When it Rains, it Pours

Last week I wrote about snapping the tip of my Orvis Helios, the first time I have ever broken a rod. I replaced it with a New Zealand made Riverworks rod. It wasn't exactly cheap at NZ$150, but the cheapest I could find to keep me going while Orvis repair the Helios (Orvis has since said it will take up to six weeks to repair excluding shipping time - I was really hoping they could have returned it in a shorter time). Well, the replacement rod snapped in half today as I was setting it up beside a river. I was threading the line through the eyes and pulled on the leader to bring the fly line through the tip, bending the rod in the process in normal fashion, when the carbon just broke. I can't even boast that it was broken by the bend of a large fish. At least I didn't even have to suffer the ignominy of a fall to break a rod this time.

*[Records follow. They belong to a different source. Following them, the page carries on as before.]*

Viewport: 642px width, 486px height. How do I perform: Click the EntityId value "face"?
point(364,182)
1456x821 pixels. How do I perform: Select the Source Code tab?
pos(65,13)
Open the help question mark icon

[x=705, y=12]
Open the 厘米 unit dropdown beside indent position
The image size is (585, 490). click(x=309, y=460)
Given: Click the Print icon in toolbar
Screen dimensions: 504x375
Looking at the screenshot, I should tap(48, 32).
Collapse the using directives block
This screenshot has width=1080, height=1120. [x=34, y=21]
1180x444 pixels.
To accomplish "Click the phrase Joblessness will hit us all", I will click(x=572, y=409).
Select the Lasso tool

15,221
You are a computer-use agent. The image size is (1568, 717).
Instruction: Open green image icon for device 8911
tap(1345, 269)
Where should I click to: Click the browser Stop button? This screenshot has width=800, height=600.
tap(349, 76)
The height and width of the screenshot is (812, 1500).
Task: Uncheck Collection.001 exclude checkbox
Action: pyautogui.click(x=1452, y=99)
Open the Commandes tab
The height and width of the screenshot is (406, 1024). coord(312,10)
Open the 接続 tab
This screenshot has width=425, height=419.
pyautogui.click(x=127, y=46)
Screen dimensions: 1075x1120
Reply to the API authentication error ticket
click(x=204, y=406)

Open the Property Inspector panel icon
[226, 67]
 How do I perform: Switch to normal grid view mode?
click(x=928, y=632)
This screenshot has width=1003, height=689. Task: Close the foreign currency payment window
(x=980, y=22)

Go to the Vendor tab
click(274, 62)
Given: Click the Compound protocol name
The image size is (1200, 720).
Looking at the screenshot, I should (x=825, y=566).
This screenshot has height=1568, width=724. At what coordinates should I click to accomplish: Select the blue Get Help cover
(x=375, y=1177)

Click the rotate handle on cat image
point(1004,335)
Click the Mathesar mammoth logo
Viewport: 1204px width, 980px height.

To say I was disappointed is an understatement!

On top of it all I had slept in my car the night before so that I would only have a short drive in the morning to secure a beat on the upper Oreti. It's one of the few rivers in the South Island which operates a beat system. I arrived at the river before 8am but was disappointed to discover a car with two occupants already in the parking space for the best of the two available beats (better simply because it was the furthest away from the car park). Two old American codgers, sipping coffee, who told me they had been sitting in their car since before 7am to secure their desired beat. The one in the driver's seat wound down his window, looked at me a little apologetically, and said "you gotta get here early if you want this beat". At least I had the remaining beat, even if it started from the car park and even after driver seat American told me I'd be lucky to see a fish in the first kilometre ("all the lazy fishermen fish your beat"). I watched as four other cars arrived in the car park after me, and turned away, too late. After all that, it turned out to be a beat I wouldn't even get to fish. Two broken rods in one week. I reckon I am just about starting to build some serious credit in the good fortune stakes what with this second break.

I asked a local sheep farmer where the nearest tackle store was and he said Te Anau, 45 minutes drive away. I drove to the town and had to fork out another NZ$150 for a 9' 6wt Redington Path rod. A replacement for the replacement. At least this time Redington is a familiar brand and I'm hoping it lasts a little longer than the previous one. It casts OK but is perhaps a little under-lined with my 5wt line. I surely can't break three rods, can I? It's getting silly and just a little expensive!

Anyway, being in Te Anau brought back fond memories of my previous visit here in 2010 when I fished the nearby Eglinton River. That was my first visit to New Zealand and I was on the way to Milford Sound. The Eglinton flows next to the road for much of the way, a gorgeous looking river, running clear as glass through an impressive valley. I had pulled my campervan over at a scenic spot next to the river to make lunch when I saw a fish rise on the opposite bank. Too good an opportunity to miss, I rigged up my rod and caught it - a 4½lb rainbow. I made a swift decision this time to fish the Eglinton again rather than waste an afternoon of great weather. 

I'm glad I did because I caught a 3lb rainbow after spotting its ghostly shape in the water. The moment of its capture did much to lift my mood after the earlier broken rod debacle. It was a lovely diversion.

I'm hoping I will have better fortune and better things to write about as I continue my way through New Zealand. I do realise that the overarching tenor of my posts since arriving in New Zealand has been a little gloomy. I'll get there soon, I feel it in my bones.